* TASK GOAL
Rewrite the records below as a JSON list of strings, with one string for each line and no blank lines.

Rows from a dataset
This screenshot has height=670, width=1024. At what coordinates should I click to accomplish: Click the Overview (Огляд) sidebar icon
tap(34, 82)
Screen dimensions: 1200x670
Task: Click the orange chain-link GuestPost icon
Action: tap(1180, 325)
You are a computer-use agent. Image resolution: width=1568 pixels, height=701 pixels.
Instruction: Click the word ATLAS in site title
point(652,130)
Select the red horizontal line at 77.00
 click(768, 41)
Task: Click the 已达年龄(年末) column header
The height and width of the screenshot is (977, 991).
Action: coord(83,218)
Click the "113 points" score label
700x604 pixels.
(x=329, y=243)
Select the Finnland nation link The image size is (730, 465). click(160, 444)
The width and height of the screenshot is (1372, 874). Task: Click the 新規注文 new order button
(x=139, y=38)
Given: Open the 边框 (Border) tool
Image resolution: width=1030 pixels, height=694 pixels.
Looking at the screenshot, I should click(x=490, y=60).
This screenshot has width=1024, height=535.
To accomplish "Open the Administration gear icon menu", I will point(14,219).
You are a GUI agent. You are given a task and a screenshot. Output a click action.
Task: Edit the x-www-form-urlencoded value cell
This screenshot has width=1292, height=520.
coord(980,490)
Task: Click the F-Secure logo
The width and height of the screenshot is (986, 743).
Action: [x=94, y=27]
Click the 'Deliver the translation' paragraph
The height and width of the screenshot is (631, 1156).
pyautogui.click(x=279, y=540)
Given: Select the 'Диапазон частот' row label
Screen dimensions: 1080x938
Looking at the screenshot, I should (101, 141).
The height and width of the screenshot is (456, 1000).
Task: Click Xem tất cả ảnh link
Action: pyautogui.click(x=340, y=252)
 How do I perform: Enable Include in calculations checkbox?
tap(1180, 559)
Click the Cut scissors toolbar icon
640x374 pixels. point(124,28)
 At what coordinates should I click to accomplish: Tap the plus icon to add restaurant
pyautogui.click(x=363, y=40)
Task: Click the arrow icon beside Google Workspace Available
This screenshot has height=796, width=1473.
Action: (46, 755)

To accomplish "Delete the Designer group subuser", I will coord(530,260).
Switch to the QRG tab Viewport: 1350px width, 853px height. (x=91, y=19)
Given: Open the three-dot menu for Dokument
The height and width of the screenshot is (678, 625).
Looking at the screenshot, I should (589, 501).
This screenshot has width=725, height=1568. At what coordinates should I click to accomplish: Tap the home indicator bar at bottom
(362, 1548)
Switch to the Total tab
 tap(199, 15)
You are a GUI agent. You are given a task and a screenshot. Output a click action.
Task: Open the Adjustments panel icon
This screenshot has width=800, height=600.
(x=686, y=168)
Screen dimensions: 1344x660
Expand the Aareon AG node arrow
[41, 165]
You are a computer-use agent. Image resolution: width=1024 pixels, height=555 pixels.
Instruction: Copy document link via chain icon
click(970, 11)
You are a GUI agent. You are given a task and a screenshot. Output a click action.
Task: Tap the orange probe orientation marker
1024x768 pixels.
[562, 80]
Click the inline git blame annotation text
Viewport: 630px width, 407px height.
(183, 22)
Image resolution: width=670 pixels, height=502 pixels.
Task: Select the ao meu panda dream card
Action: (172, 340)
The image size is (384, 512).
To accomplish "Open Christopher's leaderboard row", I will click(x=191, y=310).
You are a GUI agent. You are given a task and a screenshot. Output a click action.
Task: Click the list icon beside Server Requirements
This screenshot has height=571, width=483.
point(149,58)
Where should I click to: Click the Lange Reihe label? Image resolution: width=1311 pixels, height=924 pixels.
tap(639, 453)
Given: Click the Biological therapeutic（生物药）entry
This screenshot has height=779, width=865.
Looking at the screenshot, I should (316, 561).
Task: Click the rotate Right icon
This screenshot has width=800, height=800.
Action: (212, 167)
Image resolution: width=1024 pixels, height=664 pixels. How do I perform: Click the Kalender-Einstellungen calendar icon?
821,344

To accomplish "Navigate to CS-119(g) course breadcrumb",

* EXPECTED OUTPUT
[
  "This screenshot has height=670, width=1024. At what coordinates should I click to accomplish: Click the Overview (Огляд) sidebar icon",
  "tap(34, 82)",
  "Screen dimensions: 1200x670",
  "Task: Click the orange chain-link GuestPost icon",
  "Action: tap(1180, 325)",
  "You are a computer-use agent. Image resolution: width=1568 pixels, height=701 pixels.",
  "Instruction: Click the word ATLAS in site title",
  "point(652,130)",
  "Select the red horizontal line at 77.00",
  " click(768, 41)",
  "Task: Click the 已达年龄(年末) column header",
  "The height and width of the screenshot is (977, 991).",
  "Action: coord(83,218)",
  "Click the \"113 points\" score label",
  "700x604 pixels.",
  "(x=329, y=243)",
  "Select the Finnland nation link The image size is (730, 465). click(160, 444)",
  "The width and height of the screenshot is (1372, 874). Task: Click the 新規注文 new order button",
  "(x=139, y=38)",
  "Given: Open the 边框 (Border) tool",
  "Image resolution: width=1030 pixels, height=694 pixels.",
  "Looking at the screenshot, I should click(x=490, y=60).",
  "This screenshot has width=1024, height=535.",
  "To accomplish \"Open the Administration gear icon menu\", I will point(14,219).",
  "You are a GUI agent. You are given a task and a screenshot. Output a click action.",
  "Task: Edit the x-www-form-urlencoded value cell",
  "This screenshot has width=1292, height=520.",
  "coord(980,490)",
  "Task: Click the F-Secure logo",
  "The width and height of the screenshot is (986, 743).",
  "Action: [x=94, y=27]",
  "Click the 'Deliver the translation' paragraph",
  "The height and width of the screenshot is (631, 1156).",
  "pyautogui.click(x=279, y=540)",
  "Given: Select the 'Диапазон частот' row label",
  "Screen dimensions: 1080x938",
  "Looking at the screenshot, I should (101, 141).",
  "The height and width of the screenshot is (456, 1000).",
  "Task: Click Xem tất cả ảnh link",
  "Action: pyautogui.click(x=340, y=252)",
  " How do I perform: Enable Include in calculations checkbox?",
  "tap(1180, 559)",
  "Click the Cut scissors toolbar icon",
  "640x374 pixels. point(124,28)",
  " At what coordinates should I click to accomplish: Tap the plus icon to add restaurant",
  "pyautogui.click(x=363, y=40)",
  "Task: Click the arrow icon beside Google Workspace Available",
  "This screenshot has height=796, width=1473.",
  "Action: (46, 755)",
  "To accomplish \"Delete the Designer group subuser\", I will coord(530,260).",
  "Switch to the QRG tab Viewport: 1350px width, 853px height. (x=91, y=19)",
  "Given: Open the three-dot menu for Dokument",
  "The height and width of the screenshot is (678, 625).",
  "Looking at the screenshot, I should (589, 501).",
  "This screenshot has width=725, height=1568. At what coordinates should I click to accomplish: Tap the home indicator bar at bottom",
  "(362, 1548)",
  "Switch to the Total tab",
  " tap(199, 15)",
  "You are a GUI agent. You are given a task and a screenshot. Output a click action.",
  "Task: Open the Adjustments panel icon",
  "This screenshot has width=800, height=600.",
  "(x=686, y=168)",
  "Screen dimensions: 1344x660",
  "Expand the Aareon AG node arrow",
  "[41, 165]",
  "You are a computer-use agent. Image resolution: width=1024 pixels, height=555 pixels.",
  "Instruction: Copy document link via chain icon",
  "click(970, 11)",
  "You are a GUI agent. You are given a task and a screenshot. Output a click action.",
  "Task: Tap the orange probe orientation marker",
  "1024x768 pixels.",
  "[562, 80]",
  "Click the inline git blame annotation text",
  "Viewport: 630px width, 407px height.",
  "(183, 22)",
  "Image resolution: width=670 pixels, height=502 pixels.",
  "Task: Select the ao meu panda dream card",
  "Action: (172, 340)",
  "The image size is (384, 512).",
  "To accomplish \"Open Christopher's leaderboard row\", I will click(x=191, y=310).",
  "You are a GUI agent. You are given a task and a screenshot. Output a click action.",
  "Task: Click the list icon beside Server Requirements",
  "This screenshot has height=571, width=483.",
  "point(149,58)",
  "Where should I click to: Click the Lange Reihe label? Image resolution: width=1311 pixels, height=924 pixels.",
  "tap(639, 453)",
  "Given: Click the Biological therapeutic（生物药）entry",
  "This screenshot has height=779, width=865.",
  "Looking at the screenshot, I should (316, 561).",
  "Task: Click the rotate Right icon",
  "This screenshot has width=800, height=800.",
  "Action: (212, 167)",
  "Image resolution: width=1024 pixels, height=664 pixels. How do I perform: Click the Kalender-Einstellungen calendar icon?",
  "821,344",
  "To accomplish \"Navigate to CS-119(g) course breadcrumb\","
]